# Putting A Metal Bracelet On A Seiko



## joebh123 (Jul 16, 2010)

Hi guys,

Ive had my Seiko divers for a number of years now, and have recently been looking at replacing the rubber strap with a metal bracelet. I ideally want a genuine sekio one, and have found these :

My link

Are these what I'm looking for? Also how would I go about fitting it? Could I send it to any watch shop, or would I need to send it to seiko along with the bracelet?

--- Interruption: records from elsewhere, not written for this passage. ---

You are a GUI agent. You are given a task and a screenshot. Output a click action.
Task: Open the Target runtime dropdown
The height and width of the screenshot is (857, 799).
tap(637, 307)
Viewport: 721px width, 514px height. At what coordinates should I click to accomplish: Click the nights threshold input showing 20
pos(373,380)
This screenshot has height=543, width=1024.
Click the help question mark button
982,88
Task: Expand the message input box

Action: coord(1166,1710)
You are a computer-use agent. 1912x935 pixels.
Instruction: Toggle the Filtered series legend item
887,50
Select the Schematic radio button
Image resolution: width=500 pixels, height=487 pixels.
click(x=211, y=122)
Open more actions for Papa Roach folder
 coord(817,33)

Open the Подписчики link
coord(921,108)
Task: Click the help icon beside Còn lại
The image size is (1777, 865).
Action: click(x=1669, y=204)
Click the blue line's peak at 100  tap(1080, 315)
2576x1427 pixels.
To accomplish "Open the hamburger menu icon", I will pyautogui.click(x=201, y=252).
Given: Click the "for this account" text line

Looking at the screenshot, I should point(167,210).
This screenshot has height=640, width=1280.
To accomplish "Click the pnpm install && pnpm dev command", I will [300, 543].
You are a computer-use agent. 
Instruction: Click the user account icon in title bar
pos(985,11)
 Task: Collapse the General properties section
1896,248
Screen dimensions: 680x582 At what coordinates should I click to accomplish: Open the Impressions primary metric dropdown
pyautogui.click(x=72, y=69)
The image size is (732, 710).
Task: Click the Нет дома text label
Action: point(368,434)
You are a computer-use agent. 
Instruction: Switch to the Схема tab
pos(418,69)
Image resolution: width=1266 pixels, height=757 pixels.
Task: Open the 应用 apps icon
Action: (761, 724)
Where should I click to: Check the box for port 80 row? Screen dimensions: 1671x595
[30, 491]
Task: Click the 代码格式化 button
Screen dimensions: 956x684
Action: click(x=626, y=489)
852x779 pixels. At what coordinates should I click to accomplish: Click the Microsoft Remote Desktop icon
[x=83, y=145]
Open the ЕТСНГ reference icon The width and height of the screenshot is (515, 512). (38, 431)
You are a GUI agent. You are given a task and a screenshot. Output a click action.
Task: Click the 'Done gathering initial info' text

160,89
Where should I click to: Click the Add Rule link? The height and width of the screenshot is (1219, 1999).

Sorry for all the questions,

Cheers

Joe


----------



## SEIKO7A38 (Feb 12, 2009)

joebh123 said:


> Are these what I'm looking for?


In a word, No. :no:

Most of those (end-of-line) NOS Seiko bracelets have odd end fittings and lug widths -

and a good number of them are gold-plated or two-tone, which is a no-no for a 'Diver'. h34r:

If you were to tell us exactly the (full 8-digit xxxx-xxxx) Seiko model number off the back of your watch,

I'm sure we could come up with some (not necessarily Seiko) bracelets which would fit / suit it a lot better.


----------



## joebh123 (Jul 16, 2010)

Yep Sure, its: 7N36 - 6A40

Cheers,

Joe


----------



## SEIKO7A38 (Feb 12, 2009)

joebh123 said:


> Yep Sure, its: 7N36 - 6A40


So do any of these look familiar ? 
























If yours is the one on the left, then the Seiko p/n for the bracelet on the middle one is *43G8JB*.


----------



## joebh123 (Jul 16, 2010)

Yep, the one on the left :thumbsup:

Cheers, will be off to the Seiko shop and hope they can source one.

Joe


----------



## SEIKO7A38 (Feb 12, 2009)

I think your chances of finding one of those is pretty slim by the way. Seiko's database lists it as 'discontinued'. 

But it looks like a pretty much bog-standard 'jubilee' style bracelet, 22mm lug width with curved end pieces.

Try running a few searches on eBay on '22mm curved bracelet'. :wink2:

I found one straight away that looks promising - item # 300622403836.


----------



## joebh123 (Jul 16, 2010)

Been really helpful, cheers









Joe


----------



## SEIKO7A38 (Feb 12, 2009)

My pleasure, Joe. :hi: - and post # 4000 up. :grin:


----------